With the Databand Helm chart, you can enable various monitors for observability into your data.

The Databand Helm chart includes ServiceMonitor objects that you can use with prometheus-operator and Blackbox Exporter. You can also enable specific monitors to integrate tools, such as dbt and Next-Gen DataStage, and data warehouses, such as BigQuery and Snowflake.

Enabling Databand monitors

By default, integration and monitoring components are disabled. To connect to tracking systems and enable monitoring, you must use a username and password or Databand access token. If you haven't set your username and password, by default they are both databand.

Use the following sample to enable all available Databand monitors:

## user-values.yaml

dbnd-monitors:
  enabled: true
  databand_access_token: ""
  dbnd_username: "databand"
  dbnd_password: "databand"

For more information about how to set up specific integrations, see Integrations.

For more information about changing your username and password, see the section about setting login credentials in Deploying self-hosted Databand with Kubernetes.

Monitoring with Blackbox Exporter

The Databand Helm chart also has a ServiceMonitor for Blackbox Exporter, which you can use to monitor Databand availability on an Ingress endpoint URL.

To enable ServiceMonitor for Blackbox exporter, set the following values in user-values.yaml and set the appropriate labels for your ServiceMonitor discovery in your prometheus-operator:

blackbox:
  enabled: true
  labels:
    <YOUR_LABEL_KEY>: <YOUR_LABEL_VALUE>

To list Databand web, tracking, and rule_engine metrics, access the following endpoints in the Databand UI:

  • <INGRESS_URL>/api/internal/v1/dbnd_tracking_metrics and /api/internal/v1/dbnd_application_metrics for web metrics
  • <INGRESS_URL>/api/internal/v1/dbnd_tracking_metrics for tracking metrics
  • <RULE_ENGINE_SVC_NAME>:<RULE_ENGINE_SVC_PORT> for rule_engine metrics

Most Databand metrics have a dbnd_ prefix in their metric name.

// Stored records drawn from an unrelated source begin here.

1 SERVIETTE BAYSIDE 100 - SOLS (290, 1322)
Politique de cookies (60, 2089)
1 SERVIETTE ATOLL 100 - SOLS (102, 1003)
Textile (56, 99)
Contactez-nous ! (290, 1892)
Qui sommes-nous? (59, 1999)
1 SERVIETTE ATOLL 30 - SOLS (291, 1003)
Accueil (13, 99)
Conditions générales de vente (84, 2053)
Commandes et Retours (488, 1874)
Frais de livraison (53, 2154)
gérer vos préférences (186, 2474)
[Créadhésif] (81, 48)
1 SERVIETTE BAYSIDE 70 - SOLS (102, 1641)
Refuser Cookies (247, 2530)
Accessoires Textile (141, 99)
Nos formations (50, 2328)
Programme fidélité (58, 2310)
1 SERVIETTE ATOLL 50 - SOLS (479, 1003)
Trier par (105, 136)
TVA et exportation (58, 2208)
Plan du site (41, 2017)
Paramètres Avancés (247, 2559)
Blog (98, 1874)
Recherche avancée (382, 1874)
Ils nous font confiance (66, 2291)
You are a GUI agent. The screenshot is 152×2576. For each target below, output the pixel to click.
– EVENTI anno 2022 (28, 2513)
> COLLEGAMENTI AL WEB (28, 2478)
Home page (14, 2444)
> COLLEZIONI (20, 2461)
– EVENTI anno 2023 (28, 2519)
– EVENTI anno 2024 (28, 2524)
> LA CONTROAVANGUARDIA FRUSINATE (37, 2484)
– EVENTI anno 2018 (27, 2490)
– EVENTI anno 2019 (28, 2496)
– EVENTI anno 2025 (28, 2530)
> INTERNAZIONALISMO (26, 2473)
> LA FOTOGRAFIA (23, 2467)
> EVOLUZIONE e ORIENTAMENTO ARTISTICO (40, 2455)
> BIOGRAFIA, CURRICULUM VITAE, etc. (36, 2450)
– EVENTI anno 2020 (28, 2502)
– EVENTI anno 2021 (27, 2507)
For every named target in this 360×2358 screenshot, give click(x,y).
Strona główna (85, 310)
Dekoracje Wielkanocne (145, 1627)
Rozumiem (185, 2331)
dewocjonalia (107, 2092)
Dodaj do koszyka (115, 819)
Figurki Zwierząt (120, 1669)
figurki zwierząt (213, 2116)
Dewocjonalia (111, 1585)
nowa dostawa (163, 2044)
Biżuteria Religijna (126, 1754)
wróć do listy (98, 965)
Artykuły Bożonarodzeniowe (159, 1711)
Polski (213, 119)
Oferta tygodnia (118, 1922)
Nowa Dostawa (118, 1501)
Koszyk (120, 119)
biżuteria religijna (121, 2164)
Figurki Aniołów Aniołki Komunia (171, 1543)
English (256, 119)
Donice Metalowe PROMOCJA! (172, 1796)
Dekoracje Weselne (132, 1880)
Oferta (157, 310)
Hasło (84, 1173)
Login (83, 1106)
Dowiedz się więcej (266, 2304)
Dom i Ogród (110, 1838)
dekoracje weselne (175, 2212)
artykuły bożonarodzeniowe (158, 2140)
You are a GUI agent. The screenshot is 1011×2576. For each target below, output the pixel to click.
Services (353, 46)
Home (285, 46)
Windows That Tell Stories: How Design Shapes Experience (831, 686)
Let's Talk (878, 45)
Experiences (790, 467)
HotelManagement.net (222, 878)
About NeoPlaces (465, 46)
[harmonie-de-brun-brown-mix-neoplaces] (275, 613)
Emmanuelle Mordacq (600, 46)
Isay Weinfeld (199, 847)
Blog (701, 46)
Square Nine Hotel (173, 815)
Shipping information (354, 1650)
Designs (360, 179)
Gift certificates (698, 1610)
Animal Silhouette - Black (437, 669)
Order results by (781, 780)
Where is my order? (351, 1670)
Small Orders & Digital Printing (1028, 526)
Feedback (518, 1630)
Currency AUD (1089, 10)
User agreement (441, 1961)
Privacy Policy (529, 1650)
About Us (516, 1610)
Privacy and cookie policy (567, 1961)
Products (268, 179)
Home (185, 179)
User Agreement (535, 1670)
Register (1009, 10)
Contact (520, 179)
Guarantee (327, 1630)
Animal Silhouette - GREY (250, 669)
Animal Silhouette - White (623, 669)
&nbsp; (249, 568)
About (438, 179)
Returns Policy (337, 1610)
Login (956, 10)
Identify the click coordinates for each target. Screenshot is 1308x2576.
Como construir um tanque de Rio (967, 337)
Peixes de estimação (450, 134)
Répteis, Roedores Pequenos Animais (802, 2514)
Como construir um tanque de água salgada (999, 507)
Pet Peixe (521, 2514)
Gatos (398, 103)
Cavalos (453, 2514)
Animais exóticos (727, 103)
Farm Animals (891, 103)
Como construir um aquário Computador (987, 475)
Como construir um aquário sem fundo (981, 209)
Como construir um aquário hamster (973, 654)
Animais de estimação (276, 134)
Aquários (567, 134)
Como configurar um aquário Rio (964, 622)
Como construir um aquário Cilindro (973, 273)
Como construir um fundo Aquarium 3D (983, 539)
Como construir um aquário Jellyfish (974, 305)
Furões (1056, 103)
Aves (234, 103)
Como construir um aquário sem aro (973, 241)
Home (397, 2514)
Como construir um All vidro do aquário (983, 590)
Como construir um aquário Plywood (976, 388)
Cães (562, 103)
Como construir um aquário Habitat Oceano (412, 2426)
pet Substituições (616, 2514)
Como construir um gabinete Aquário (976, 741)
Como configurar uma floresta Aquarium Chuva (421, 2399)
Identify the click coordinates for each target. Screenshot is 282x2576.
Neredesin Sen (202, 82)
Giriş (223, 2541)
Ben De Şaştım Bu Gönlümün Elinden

Python runtime metrics have a flask_ prefix in their metric name.

Monitoring with prometheus-operator

To enable ServiceMonitor for Databand components, set the following values in user-values.yaml and set the appropriate label for your ServiceMonitor in your prometheus-operator:

web:
  serviceMonitor:
    enabled: true
    labels:
      <YOUR_LABEL_KEY>: <YOUR_LABEL_VALUE>

tracking:
  serviceMonitor:
    enabled: true
    labels:
      <YOUR_LABEL_KEY>: <YOUR_LABEL_VALUE>

You can use ServiceMonitor for the following Databand components:

  • web
  • tracking
  • webapp
  • rule_engine
  • celery.flower
  • dbnd-monitors

Example of a rule for monitoring Prometheus alerts:

Databand endpoint response time:

- alert: ApiResponseTimeTooHightUpdateTaskRunAttempts
      expr: (rate(flask_http_request_duration_seconds_sum{status="200",path="/api/v1/tracking/update_task_run_attempts"}[60s])/rate(flask_http_request_duration_seconds_count{status="200",path="/api/v1/tracking/update_task_run_attempts"}[60s])) > 10 < +Inf
      for: 10s
      labels:
        severity: high
      annotations:
        summary: API /api/v1/tracking/update_task_run_attempts average response time is too high
        description: "Avarange response time for api /api/v1/tracking/update_task_run_attempts is above 10s for the last 10s\n  VALUE = {{ $value }}s\n API = {{ $labels.path }}"

    - alert: ApiResponseTimeTooHightInitRun
      expr: (rate(flask_http_request_duration_seconds_sum{status="200",path="/api/v1/tracking/init_run"}[60s])/rate(flask_http_request_duration_seconds_count{status="200",path="/api/v1/tracking/init_run"}[60s])) > 10 < +Inf
      for: 10s
      labels:
        severity: high
      annotations:
        summary: API /api/v1/tracking/init_run average response time is too high
        description: "Average response time for api /api/v1/tracking/init_run is above 10s for the last 10s\n VALUE = {{ $value }}s\n API = {{ $labels.path }}"\

Databand access token expiration:

- alert: DatabandAccessTokenIsAboutToExpire
      expr: ((dbnd_auth_tokens - time()) / (3600 * 24)) <= 7 > 0 # 7 days
      for: 1m
      labels:
        severity: high
      annotations:
        summary: "Databand Access Token {{ $labels.label }} will expire in {{ humanize $value }} days"
        description: "Databand Access Token is about to expire"